Una de mis películas favoritas es ´Straight story´, de David Lynch. Un poético homenaje al amor filial, a la familia, a la vejez, a la vida recta (como su nombre indica), en donde las metáforas visuales hablan por sí solas.

Cada familia es una célula inteligente, una constelación en donde cada miembro asume un rol definido por miles de años para la subsistencia de la tribu. Todos conocemos como funcionan y apreciamos la importancia de cada uno. Hemos vivido experiencias familiares similares e incluso reconocemos patrones en otras familias. Hay ocasiones en las que un miembro que claudica de su papel es sustituido por otro miembro de menor edad, rango o responsabilidad. Conocemos hijos que han asumido el rol del padre, hermanas que se reconocen como madres o hijos menores que por carácter y predisposición llevan a cabo las tareas de los más adultos. Parece que cada grupo se reacomoda de manera instintiva y en su reagrupación subsisten las funciones básicas de dar techo, vestido y alimento a todos sus miembros. Pero es allí donde también se satisfacen las tan importantes necesidades de seguridad, pertenencia, valía y autonomía.

Habrá familias en las que los lazos de amor se muestren con más soltura y habrá otras en donde la rigidez impida que el cariño fluya. Pero es también allí donde se aprenden las diferentes formas de acercarnos a los demás, de comunicarnos con el otro, de querer.

La jerarquía familiar es importante en términos de experiencia. La sabiduría acumulada en la historia de nuestros antecesores, las vivencias de cada clan, el historial genético de actitudes, enfermedades, tendencias y hasta pasatiempos, nos permiten reconocernos y entendernos. En América Latina una de las corrientes más fuertes de investigación social y antropológica continúa siendo la de Historias de Familia. En ella se delinean los mapas generacionales y se descubren las motivaciones, deseos y destinos de cada personaje.

**Solicitud de trabajo 1**
Por favor, resume más brevemente el párrafo del texto sobre la familia que comienza con "La jerarquía familiar es importante", conservando sus datos principales.
**Solicitud de trabajo 2**
Enumera todas las necesidades que, según el texto sobre la familia, también se satisfacen dentro de ella.
**Solicitud de trabajo 3**
Extrae del texto sobre la familia el fragmento que se abre con las palabras que contienen "Habrá familias en" y se cierra con "otro, de querer.".
El material no guarda relación con el texto sobre la familia.

**Extractos de datos**

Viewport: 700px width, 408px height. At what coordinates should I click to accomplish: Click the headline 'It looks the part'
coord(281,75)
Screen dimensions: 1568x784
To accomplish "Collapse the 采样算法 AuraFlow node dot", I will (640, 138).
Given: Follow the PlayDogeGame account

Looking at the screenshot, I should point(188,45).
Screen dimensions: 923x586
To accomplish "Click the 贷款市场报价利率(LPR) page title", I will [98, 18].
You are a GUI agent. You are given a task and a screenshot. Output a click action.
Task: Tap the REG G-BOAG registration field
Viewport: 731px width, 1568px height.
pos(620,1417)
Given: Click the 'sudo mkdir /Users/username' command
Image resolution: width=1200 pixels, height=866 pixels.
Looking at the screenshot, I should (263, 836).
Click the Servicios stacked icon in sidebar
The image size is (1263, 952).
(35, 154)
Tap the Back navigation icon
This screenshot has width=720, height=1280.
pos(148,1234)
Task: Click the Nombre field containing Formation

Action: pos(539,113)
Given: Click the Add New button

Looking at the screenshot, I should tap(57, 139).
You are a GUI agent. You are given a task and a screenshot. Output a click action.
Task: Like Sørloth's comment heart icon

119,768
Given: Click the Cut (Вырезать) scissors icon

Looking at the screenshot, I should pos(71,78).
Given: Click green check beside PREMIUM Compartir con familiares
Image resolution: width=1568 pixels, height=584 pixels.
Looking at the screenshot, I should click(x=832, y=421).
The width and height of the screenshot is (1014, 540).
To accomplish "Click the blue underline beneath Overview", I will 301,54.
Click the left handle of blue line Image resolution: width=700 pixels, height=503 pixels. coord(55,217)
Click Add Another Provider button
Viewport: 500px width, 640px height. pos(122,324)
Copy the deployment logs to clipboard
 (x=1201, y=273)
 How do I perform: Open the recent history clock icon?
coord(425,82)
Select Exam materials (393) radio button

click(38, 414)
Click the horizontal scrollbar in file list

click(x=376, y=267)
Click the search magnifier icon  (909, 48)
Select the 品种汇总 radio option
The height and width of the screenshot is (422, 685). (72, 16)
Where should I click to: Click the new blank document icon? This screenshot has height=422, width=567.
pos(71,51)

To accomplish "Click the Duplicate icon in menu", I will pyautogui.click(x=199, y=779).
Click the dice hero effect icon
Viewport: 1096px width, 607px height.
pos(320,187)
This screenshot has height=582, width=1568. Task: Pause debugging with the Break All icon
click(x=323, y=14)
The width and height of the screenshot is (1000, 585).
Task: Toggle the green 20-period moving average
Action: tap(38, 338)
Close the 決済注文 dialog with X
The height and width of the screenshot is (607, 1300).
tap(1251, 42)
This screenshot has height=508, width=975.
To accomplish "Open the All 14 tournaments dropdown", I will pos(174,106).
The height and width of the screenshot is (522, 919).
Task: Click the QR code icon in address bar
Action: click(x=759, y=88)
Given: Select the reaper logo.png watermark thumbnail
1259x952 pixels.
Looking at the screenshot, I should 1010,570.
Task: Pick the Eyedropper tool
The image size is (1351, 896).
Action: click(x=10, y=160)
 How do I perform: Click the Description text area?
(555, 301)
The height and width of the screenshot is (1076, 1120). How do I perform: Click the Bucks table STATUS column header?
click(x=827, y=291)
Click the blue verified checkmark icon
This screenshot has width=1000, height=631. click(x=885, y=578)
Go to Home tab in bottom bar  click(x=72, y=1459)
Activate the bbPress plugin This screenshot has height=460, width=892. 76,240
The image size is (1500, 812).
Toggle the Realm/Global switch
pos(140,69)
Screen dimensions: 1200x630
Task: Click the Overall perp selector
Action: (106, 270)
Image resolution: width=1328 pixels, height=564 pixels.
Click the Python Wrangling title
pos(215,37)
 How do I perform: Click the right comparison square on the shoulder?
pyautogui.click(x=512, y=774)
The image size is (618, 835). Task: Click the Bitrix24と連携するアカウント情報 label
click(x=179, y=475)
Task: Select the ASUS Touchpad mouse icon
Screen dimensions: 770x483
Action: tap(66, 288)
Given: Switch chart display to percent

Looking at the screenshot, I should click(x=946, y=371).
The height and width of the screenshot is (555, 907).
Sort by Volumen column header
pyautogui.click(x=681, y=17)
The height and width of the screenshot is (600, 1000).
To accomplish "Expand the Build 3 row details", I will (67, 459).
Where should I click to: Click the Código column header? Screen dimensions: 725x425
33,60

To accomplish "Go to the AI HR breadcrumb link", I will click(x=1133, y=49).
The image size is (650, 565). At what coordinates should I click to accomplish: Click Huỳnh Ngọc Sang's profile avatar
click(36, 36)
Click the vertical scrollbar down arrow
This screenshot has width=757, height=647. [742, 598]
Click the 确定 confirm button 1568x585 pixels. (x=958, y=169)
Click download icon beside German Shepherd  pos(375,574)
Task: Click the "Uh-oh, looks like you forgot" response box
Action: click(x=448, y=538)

**Resultado 1**
La jerarquía familiar importa por la experiencia que aporta. La sabiduría de los antecesores, las vivencias de cada clan y el historial genético de actitudes, enfermedades, tendencias y pasatiempos nos permiten reconocernos y entendernos. En América Latina, las Historias de Familia siguen siendo una de las corrientes más fuertes de investigación social y antropológica. Trazan mapas generacionales y descubren las motivaciones, deseos y destinos de cada personaje.

**Resultado 2**
- Seguridad
- Pertenencia
- Valía
- Autonomía

**Resultado 3**
Habrá familias en las que los lazos de amor se muestren con más soltura y habrá otras en donde la rigidez impida que el cariño fluya. Pero es también allí donde se aprenden las diferentes formas de acercarnos a los demás, de comunicarnos con el otro, de querer.